On est en décembre 2009. Très intéressés par son profil, les dirigeants du club (alors en Ligue 2) veulent faire signer Corgnet dans la foulée. Ce sera finalement le cas, mais en juin 2010 seulement, le joueur souhaitant valider son diplôme avant de parapher son premier contrat pro, à 23 ans.

« Je n’oublierai jamais que sans cet essai là-bas, je n’en serais pas là aujourd’hui, c’est évident. Beaucoup de joueurs amateurs ont un excellent niveau, mais lors de ce genre d’essai, si tu te mets la pression, tu peux complètement déjouer et passer à côté », souligne-t-il encore.

Lui se montre convaincant. Et les dirigeants dijonnais comprennent vite qu’ils ne se sont pas trompés.

Et c’est d’ailleurs peu de le dire. Sa première saison chez les “grands” sera concluante : Benjamin Corgnet s’impose au sein du onze dijonnais et dispute 32 matches en L2.

Cerise sur le gâteau, il fête une montée en Ligue 1 totalement inédite pour le Dijon FCO. « Cette première saison a d’abord représenté un changement radical dans ma vie. Le foot était devenu mon métier et j’ai pris énormément de plaisir. Je ne savais pas de quoi l’avenir serait fait et mon seul but était d’en profiter à fond », rappelle-t-il.
Le meilleur et le pire

Le rêve se poursuit l’année suivante. Avec un bémol. Titulaire indiscutable à Dijon (36 rencontres disputées pour 8 buts marqués), Benjamin Corgnet ne peut malheureusement pas éviter la relégation des siens.

« À Dijon, mon meilleur souvenir est cette montée en Ligue 1, complètement inattendue. Et le pire, c’est quand on est redescendu l’année suivante », souffle-t-il.

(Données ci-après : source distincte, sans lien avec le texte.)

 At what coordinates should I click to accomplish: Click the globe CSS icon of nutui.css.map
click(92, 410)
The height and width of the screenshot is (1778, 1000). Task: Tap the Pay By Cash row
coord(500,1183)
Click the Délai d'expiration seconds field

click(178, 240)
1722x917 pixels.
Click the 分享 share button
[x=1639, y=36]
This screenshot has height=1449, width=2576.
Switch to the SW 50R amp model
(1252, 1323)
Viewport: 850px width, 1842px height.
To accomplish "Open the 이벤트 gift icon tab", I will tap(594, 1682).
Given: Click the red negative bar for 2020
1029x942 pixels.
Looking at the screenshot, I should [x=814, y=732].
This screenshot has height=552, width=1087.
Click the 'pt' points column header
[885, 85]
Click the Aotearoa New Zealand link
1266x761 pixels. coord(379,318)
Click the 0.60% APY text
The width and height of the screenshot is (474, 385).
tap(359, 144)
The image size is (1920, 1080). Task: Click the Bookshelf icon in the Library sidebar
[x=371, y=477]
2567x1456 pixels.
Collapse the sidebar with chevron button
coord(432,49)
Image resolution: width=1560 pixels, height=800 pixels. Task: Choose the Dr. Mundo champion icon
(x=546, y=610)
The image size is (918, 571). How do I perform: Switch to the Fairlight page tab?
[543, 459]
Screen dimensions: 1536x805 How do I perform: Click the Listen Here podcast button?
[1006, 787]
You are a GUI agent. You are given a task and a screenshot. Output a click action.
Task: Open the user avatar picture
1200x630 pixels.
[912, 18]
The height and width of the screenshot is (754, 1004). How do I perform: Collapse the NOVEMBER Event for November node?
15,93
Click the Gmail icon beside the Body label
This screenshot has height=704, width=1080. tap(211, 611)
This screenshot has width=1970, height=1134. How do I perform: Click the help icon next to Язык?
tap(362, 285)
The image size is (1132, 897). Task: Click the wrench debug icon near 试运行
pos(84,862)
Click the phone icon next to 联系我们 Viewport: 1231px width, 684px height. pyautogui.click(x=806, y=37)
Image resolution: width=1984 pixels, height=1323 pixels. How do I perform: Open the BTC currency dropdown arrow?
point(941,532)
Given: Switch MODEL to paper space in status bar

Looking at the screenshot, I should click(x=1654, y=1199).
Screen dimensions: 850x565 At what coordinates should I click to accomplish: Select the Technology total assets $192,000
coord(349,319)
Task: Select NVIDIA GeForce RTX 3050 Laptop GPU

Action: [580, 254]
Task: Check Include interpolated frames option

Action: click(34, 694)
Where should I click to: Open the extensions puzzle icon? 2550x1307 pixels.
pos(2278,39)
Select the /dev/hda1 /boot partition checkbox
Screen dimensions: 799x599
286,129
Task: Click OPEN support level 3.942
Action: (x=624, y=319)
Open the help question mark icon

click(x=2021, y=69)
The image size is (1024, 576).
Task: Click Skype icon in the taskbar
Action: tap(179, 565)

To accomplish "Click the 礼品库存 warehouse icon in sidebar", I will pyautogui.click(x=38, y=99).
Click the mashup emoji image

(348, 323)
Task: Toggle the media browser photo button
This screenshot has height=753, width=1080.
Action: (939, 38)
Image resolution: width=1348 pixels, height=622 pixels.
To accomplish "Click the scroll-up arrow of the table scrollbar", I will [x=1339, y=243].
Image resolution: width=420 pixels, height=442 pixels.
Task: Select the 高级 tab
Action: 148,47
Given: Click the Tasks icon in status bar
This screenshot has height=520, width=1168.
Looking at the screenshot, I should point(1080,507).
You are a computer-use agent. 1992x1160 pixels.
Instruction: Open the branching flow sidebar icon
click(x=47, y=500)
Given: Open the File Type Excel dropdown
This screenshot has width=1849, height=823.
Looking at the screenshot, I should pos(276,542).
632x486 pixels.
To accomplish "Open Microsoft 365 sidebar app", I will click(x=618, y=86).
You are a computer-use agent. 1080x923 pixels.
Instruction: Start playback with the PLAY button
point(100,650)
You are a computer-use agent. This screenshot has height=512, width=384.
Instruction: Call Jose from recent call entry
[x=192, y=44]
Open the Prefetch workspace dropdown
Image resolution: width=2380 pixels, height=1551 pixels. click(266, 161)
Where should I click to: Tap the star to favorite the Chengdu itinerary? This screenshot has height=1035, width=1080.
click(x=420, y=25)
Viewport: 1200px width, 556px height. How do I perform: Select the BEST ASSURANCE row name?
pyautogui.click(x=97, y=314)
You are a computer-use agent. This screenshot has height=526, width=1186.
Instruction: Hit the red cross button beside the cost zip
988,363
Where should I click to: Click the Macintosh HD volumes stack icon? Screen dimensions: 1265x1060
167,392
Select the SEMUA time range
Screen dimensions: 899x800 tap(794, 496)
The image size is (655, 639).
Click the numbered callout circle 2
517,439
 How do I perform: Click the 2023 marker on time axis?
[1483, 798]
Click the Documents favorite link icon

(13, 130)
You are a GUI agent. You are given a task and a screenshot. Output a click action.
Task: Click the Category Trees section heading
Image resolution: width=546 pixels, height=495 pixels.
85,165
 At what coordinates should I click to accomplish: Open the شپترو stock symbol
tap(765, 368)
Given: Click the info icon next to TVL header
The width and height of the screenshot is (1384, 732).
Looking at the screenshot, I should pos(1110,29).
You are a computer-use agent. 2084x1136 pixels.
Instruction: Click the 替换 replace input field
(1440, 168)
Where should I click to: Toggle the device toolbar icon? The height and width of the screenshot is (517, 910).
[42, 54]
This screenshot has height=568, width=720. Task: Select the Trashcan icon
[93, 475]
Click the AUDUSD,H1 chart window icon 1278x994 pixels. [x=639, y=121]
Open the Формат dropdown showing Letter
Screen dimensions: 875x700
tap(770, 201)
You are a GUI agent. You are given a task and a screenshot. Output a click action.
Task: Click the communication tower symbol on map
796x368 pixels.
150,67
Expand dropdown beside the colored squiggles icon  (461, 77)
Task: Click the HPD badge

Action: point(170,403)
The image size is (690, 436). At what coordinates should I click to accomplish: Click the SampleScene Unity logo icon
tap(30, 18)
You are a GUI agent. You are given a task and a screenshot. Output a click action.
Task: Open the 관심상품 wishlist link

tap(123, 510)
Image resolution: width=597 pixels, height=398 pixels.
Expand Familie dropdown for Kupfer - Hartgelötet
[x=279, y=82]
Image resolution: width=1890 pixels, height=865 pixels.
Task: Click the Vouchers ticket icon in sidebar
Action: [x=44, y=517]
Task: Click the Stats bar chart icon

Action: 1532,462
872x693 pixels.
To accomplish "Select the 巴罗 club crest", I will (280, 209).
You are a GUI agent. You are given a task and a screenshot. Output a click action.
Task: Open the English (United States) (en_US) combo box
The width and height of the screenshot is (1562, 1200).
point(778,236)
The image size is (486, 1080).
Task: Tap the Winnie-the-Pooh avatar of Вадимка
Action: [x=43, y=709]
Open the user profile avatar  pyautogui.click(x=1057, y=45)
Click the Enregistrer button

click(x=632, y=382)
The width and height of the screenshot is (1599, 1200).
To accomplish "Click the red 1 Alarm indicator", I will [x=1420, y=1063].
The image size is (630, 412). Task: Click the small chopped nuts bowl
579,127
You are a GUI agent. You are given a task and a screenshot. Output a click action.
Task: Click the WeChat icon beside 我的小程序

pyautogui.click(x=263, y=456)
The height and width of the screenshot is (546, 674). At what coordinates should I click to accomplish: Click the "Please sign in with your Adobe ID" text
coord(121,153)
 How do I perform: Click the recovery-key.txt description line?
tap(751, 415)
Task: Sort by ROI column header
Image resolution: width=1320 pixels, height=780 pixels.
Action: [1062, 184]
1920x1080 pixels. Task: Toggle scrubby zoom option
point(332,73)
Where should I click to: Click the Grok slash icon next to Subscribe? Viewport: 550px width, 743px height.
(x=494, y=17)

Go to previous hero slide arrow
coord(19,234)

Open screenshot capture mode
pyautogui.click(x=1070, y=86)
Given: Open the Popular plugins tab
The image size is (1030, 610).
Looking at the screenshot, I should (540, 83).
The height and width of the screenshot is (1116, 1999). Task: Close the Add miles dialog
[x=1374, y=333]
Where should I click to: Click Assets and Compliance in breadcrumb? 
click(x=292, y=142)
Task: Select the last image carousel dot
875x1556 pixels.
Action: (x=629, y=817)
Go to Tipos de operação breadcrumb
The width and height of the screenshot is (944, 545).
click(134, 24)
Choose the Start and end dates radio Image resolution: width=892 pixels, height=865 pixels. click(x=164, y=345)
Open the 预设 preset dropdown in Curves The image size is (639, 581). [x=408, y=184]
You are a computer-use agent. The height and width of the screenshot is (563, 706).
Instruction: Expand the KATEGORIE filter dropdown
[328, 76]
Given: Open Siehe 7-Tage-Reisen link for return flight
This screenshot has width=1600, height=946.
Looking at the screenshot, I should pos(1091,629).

Avant d’ajouter : « On était monté d’un coup, trop vite et la saison en Ligue 1 était compliquée. Il y avait beaucoup de tensions en interne ».

Après la descente dijonnaise, Benjamin Corgnet reste en L 1 et passe une saison à Lorient. Avant de filer à Saint-Étienne en 2013. Mais cet épisode dijonnais, s’il n’a duré que deux années, a profondément marqué le joueur.

« Ça me fait toujours plaisir de retourner là-bas, précise le numéro “10”. Je connais tout le staff et notamment Olivier Dall’Oglio (actuel entraîner, ndlr) , qui était adjoint à l’époque. J’ai aussi gardé des contacts avec certains joueurs comme Baptiste Reynet ou Cédric Varrault. Et je connais aussi pas mal de jeunes. »

Ce déplacement en Côte-d’Or sera donc un peu particulier pour Benjamin Corgnet. « J’y suis déjà retourné depuis, avec Saint-Étienne, mais c’est toujours un plaisir d’aller là-bas. J’y ai vécu de bons moments, de bons matches, j’ai eu mon premier enfant à Dijon… Forcément, ça fait quelque chose de repenser à tous ces bons souvenirs », raconte le milieu strasbourgeois.

« Et puis je crois que j’ai laissé une bonne image. En tout cas, les supporteurs m’applaudissent en général », ajoute-t-il, malicieux.

Reste qu’après les retrouvailles et embrassades avec les anciens, il y aura tout de même un match à jouer. Et pas n’importe lequel, puisque Dijon fait partie des “petites” équipes face auxquelles le Racing doit prendre des points pour décrocher son maintien.

« Dijon dispute notre championnat. Ce sera un match important à bien négocier », conclut le milieu.